Fish can live in it, so it serves a practical purpose as well as an aesthetic one. In addition to providing a refuge, the leaves also form regions of shade for fish seeking refuge from the sun. The fact that it is a planted species means that you have more control over the placement of each plant, which is beneficial for aquascaping the tank. This is in contrast to floating plants, which tend to move around.

How to Grow Anubias Nana.

There are certain factors to keep in mind while planting Anubias nana. Avoid planting it in regions with a lot of shadow. Unless they have access to light for photosynthesis, they will perish.

You must ensure that there is enough room between each plant (keep them at least two inches apart). Too many plants in a small area with dwindling resources means that some will perish as a consequence of the competition.

Roots like a soft, muddy riverbed, which is exactly what they'd find in the wild. In general, any fine-grained gravel will suffice.

Read more:  How Fast Does Java Moss Grow? What A New Aquarist Should Know?

Using Driftwood For Anubias

Using Driftwood For Anubias

Java moss and anubias tied in bogwood

Anubias may be be attached to driftwood for aquascaping purposes. A transparent fishing line or fine cotton may be used to do this quickly and efficiently. A driftwood or other decoration may be used to hold the plant in place with the help of a piece of cotton.

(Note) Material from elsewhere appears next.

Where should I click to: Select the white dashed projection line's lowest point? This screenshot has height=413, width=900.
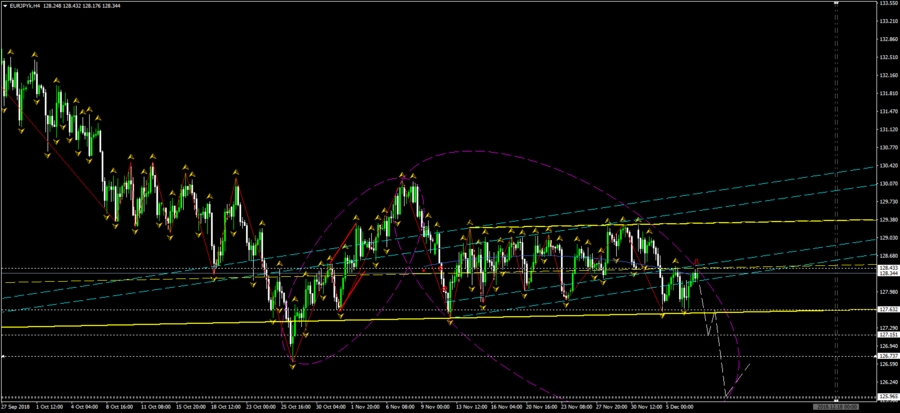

Burying the roots will cause them to decay, so you don't need to.

It is possible to use cotton thread or small fishing line to secure the roots to the ornaments. ' This will keep them in place until their roots are strong enough.

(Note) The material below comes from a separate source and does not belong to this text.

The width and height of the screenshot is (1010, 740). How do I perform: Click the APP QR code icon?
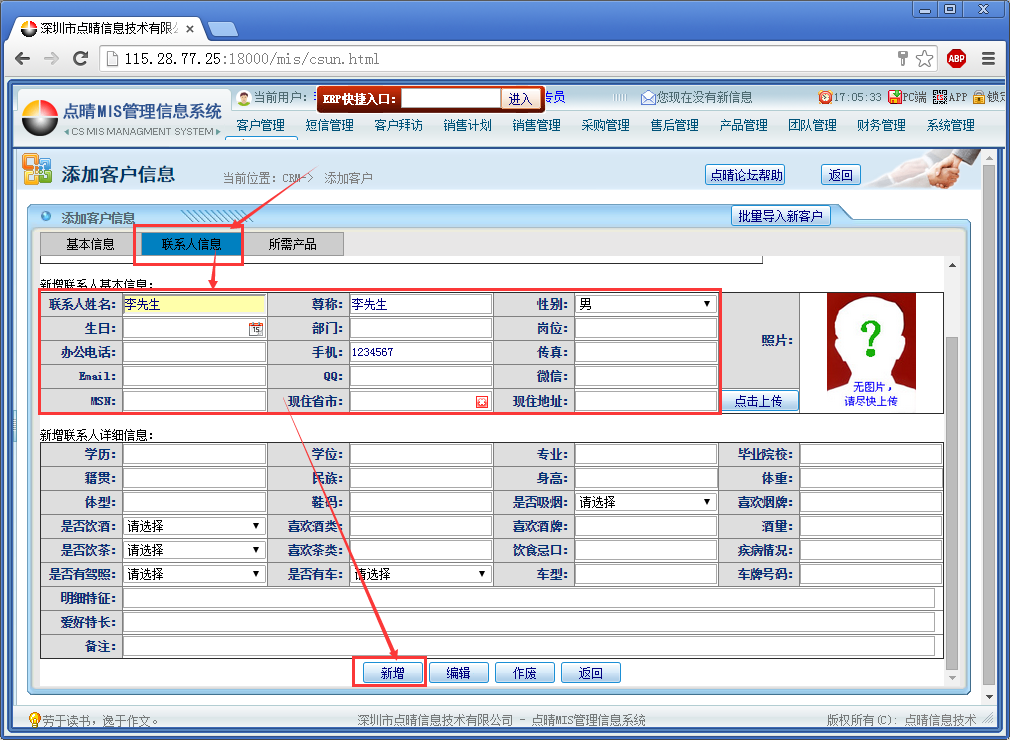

You may remove the cotton ties after a few weeks, when the roots of the plants have firmly established themselves on the surface.

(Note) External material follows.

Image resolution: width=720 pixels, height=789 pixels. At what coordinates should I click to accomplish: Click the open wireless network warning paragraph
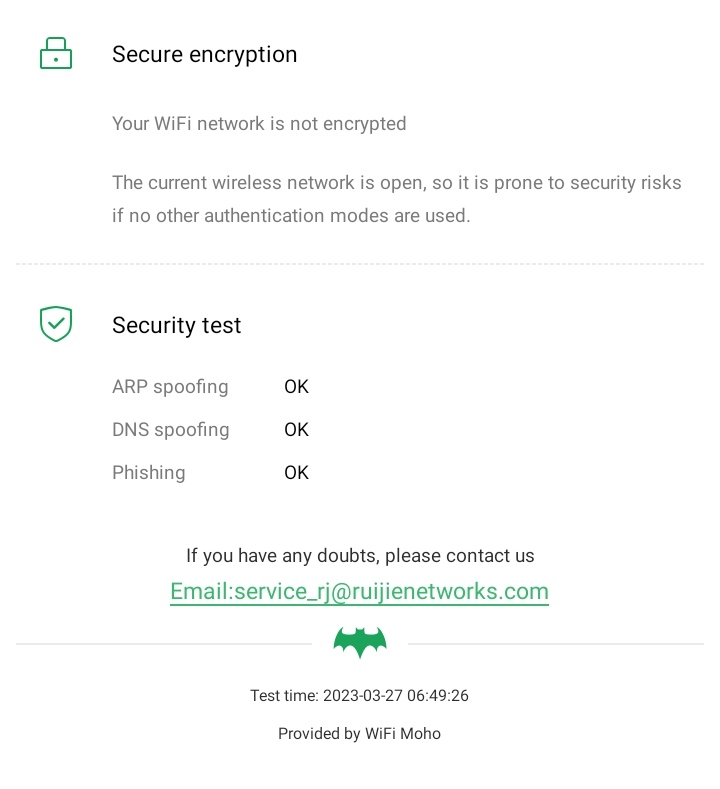396,199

Tank Compatibility & Tank Mates for Anubias Nana

Tank Mates for the Anubias Nana:

You can keep Otocinclus, Stiphodon,... with this plant because they are good algae eaters that can eat the plant's leaves and other things. These little fish will eat the plant's leaves. Cherries barbs, Harlequin Rasboras, Danios, are all excellent schooling fish for these creatures.

This is one of very few plants that will not damage goldfish or African cichlids if kept together. African cichlid aquariums' alkaline water is ideal for these plants, despite their preference for more acidic conditions.

Anubias Nana's Tank Mates Aren't Good:
Anubias with silver dollars and Oscars is hazardous to grow even if it is one of the finest plants for destructive freshwater tank fish species. Oscar tanks may thrive from growing this plant on the hardscape rather than in the soil.


Anubias Nana Facts to Know:

Blooming along the sides of rivers in western Africa, the Anubias Nana is a natural flowering plant. As a rule, it doesn't grow completely submerged in the water; rather, it may be found on logs or large roots.

With its leather-like leaves, it has been dubbed "the plastic plant that grows."

With its massive leaves, the Anubias Nana makes a great mid-ground plant, but it may also be used in the front of large aquariums if periodically trimmed.

The plant will store all of its nutrients in its root system and grow new leaves even if most of the leaves are removed. It will take many years for them to attain their maximum size, and no amount of added light or CO2 can hasten this process.

Conclusion

Anubias Nana is a hardy and reliable plant that does well in a wide range of aquarium settings. The plant is very simple to care for. We recommend this plant to anybody who is just getting started in the hobby!

Related keywords:
Anubias types, anubias aquarium plant, anubias nana on driftwood, anubias plant care.

About the Author James

Hey, I'm James – An admin of Happy Pet Pets. If you're reading this, you must share the same interest as me – A fish lover. I fall in love with many types of fish species: Betta fish, Goldfish, Koi fish, Tilapia, Carp, Perch, and so much more. I enjoy great happiness moments with my fish family, from raising to creating a new better home for them. That's how I gained lots of experience in taking care of my adorable fish, and I'm ready to share with you all now.